World's smallest Mona Lisa is smaller than a human hair.

And the world's most famous smile is even smaller than that. The world's smallest Mona Lisa has been "painted" by researchers at the Georgia Institute of Technology.

They made Michaleangelo's mysterious lady in the smallest version ever. Ol' Mona is just 30 microns wide.

30 microns, amazingly enough, is only a third as wide as a human hair.

The world's smallest Mona Lisa was painted by a new chemical process, not paint. The process, ThermoChemical NanoLithography (TCNL), "painted" Mona Lisa pixel by pixel.

ThermoChemical NanoLithography (TCNL) captures slight variations in heat to produce slightly lighter or darker shades of gray and dye them-in incredibly small, precise amounts. Each pixel is 125 nanometers.

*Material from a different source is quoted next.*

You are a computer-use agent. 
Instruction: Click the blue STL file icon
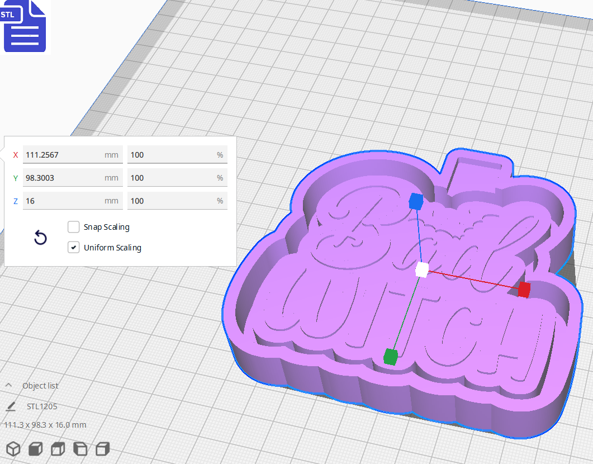point(25,26)
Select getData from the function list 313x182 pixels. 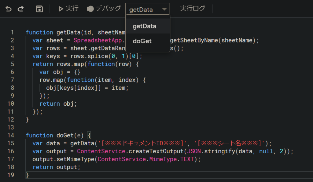145,26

"By tuning the temperature, our team manipulated chemical reactions to yield variations in the molecular concentrations on the nanoscale," said Jennifer Curtis, the study's lead author and an associate professor in the School of Physics.

The resulting Mona Lisa is a little blurry-looking; the process is tricky and sharp edges don't work well. Still, the process may have implications beyond wee portraiture.

"This technique should enable a wide range of previously inaccessible experiments and applications in fields as diverse as nanoelectronics, optoelectronics and bioengineering," Curtis told press.

Her team of researchers is publishing a paper on the process,  "Fabricating Nanoscale Chemical Gradients with ThermoChemical NanoLithography," in the journal Langmuir.